§ **TASK GOAL**
Retype the lines of the entries below, from the line containing "Task: Click the word 'seems' in first bullet" through the line containing "(x=569, y=494)", inclusive, with nothing changed.

>> START

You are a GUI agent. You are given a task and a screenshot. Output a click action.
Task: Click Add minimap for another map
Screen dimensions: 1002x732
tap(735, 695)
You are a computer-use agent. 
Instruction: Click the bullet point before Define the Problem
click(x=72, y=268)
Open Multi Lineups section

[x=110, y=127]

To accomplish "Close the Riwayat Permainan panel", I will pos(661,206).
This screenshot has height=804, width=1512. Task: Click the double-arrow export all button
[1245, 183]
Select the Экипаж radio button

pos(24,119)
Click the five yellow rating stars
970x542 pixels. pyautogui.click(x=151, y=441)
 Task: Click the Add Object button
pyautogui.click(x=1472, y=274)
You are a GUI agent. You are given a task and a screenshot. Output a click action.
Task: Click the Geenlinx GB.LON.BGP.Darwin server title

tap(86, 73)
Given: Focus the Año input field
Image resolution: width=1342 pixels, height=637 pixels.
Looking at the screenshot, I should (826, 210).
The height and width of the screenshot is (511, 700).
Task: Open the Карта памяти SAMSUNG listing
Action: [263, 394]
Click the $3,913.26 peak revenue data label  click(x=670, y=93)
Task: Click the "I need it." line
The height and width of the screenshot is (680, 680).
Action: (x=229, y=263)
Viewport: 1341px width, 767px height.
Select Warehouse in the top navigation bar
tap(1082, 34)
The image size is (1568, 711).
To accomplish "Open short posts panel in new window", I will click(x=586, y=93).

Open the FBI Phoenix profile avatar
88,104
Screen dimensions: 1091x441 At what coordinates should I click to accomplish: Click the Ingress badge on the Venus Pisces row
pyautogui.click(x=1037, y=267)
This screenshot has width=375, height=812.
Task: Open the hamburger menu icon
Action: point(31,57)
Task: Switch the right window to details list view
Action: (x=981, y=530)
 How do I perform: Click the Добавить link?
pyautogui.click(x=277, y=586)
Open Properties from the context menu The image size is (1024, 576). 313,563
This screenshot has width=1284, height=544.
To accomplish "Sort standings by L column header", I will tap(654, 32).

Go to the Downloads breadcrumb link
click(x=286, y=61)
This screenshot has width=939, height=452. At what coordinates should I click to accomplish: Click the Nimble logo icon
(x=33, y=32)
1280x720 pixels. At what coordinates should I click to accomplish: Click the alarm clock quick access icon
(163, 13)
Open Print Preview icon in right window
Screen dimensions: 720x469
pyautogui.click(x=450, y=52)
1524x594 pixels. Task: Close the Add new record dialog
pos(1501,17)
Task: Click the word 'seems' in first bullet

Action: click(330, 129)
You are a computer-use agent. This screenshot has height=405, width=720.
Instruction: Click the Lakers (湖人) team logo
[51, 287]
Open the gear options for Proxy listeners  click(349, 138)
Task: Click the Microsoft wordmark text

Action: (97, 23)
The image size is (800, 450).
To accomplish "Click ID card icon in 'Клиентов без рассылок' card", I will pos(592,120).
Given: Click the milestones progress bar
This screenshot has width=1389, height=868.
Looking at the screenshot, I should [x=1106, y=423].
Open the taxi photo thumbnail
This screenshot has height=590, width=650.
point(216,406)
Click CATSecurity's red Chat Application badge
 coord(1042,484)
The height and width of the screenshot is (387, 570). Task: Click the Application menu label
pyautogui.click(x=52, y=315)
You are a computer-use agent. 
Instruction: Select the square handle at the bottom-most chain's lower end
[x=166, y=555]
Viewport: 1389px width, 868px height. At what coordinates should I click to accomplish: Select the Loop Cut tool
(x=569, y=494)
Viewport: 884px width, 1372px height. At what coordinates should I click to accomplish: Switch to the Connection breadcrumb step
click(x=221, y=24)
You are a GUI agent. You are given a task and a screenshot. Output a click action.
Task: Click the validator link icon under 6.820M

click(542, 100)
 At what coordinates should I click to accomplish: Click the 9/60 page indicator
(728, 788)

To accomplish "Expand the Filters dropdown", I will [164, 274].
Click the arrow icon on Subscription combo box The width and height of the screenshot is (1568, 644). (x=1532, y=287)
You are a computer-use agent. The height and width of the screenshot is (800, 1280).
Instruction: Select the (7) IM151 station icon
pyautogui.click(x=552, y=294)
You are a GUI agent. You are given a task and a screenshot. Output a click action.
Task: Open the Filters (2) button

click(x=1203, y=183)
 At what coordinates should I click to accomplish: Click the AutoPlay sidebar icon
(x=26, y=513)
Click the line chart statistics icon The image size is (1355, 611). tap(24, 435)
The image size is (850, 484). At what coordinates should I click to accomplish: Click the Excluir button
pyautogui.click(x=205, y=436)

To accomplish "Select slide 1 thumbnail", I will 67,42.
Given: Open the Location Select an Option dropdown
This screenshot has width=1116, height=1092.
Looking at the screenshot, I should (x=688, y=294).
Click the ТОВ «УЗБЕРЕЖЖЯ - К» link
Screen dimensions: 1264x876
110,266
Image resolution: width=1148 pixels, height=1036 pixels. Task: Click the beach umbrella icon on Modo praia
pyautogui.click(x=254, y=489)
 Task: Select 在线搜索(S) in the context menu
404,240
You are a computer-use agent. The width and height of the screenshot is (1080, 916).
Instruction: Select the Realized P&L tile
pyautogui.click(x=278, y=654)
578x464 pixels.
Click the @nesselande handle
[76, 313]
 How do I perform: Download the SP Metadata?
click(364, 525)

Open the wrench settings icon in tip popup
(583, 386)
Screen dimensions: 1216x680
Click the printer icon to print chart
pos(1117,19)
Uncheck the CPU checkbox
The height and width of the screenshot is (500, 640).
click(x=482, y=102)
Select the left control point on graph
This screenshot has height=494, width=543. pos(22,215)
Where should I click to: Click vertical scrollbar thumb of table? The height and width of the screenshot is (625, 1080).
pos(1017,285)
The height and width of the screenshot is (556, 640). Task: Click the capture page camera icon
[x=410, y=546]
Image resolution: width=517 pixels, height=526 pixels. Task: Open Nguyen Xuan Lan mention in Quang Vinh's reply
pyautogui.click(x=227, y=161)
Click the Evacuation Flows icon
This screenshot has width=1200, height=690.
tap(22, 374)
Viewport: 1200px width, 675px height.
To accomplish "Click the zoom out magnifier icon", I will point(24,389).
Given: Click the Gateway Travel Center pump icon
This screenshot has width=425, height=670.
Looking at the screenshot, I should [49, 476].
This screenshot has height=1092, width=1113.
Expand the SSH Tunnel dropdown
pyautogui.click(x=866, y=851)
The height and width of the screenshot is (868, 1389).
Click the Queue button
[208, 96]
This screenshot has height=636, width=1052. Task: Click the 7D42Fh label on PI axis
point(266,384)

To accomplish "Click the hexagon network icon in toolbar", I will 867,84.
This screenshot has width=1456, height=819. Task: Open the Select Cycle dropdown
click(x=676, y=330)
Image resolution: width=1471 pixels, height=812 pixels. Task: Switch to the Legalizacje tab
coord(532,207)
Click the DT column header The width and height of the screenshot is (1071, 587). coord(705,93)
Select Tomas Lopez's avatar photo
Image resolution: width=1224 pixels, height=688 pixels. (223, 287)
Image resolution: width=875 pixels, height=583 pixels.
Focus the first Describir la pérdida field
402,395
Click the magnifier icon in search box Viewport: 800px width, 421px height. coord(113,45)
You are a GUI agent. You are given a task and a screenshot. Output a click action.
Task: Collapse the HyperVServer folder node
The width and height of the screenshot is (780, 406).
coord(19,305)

>> END

§ **FINAL ANSWER**
Task: Click the word 'seems' in first bullet

Action: click(330, 129)
You are a computer-use agent. This screenshot has height=405, width=720.
Instruction: Click the Lakers (湖人) team logo
[51, 287]
Open the gear options for Proxy listeners  click(349, 138)
Task: Click the Microsoft wordmark text

Action: (97, 23)
The image size is (800, 450).
To accomplish "Click ID card icon in 'Клиентов без рассылок' card", I will pos(592,120).
Given: Click the milestones progress bar
This screenshot has width=1389, height=868.
Looking at the screenshot, I should [x=1106, y=423].
Open the taxi photo thumbnail
This screenshot has height=590, width=650.
point(216,406)
Click CATSecurity's red Chat Application badge
 coord(1042,484)
The height and width of the screenshot is (387, 570). Task: Click the Application menu label
pyautogui.click(x=52, y=315)
You are a computer-use agent. 
Instruction: Select the square handle at the bottom-most chain's lower end
[x=166, y=555]
Viewport: 1389px width, 868px height. At what coordinates should I click to accomplish: Select the Loop Cut tool
(x=569, y=494)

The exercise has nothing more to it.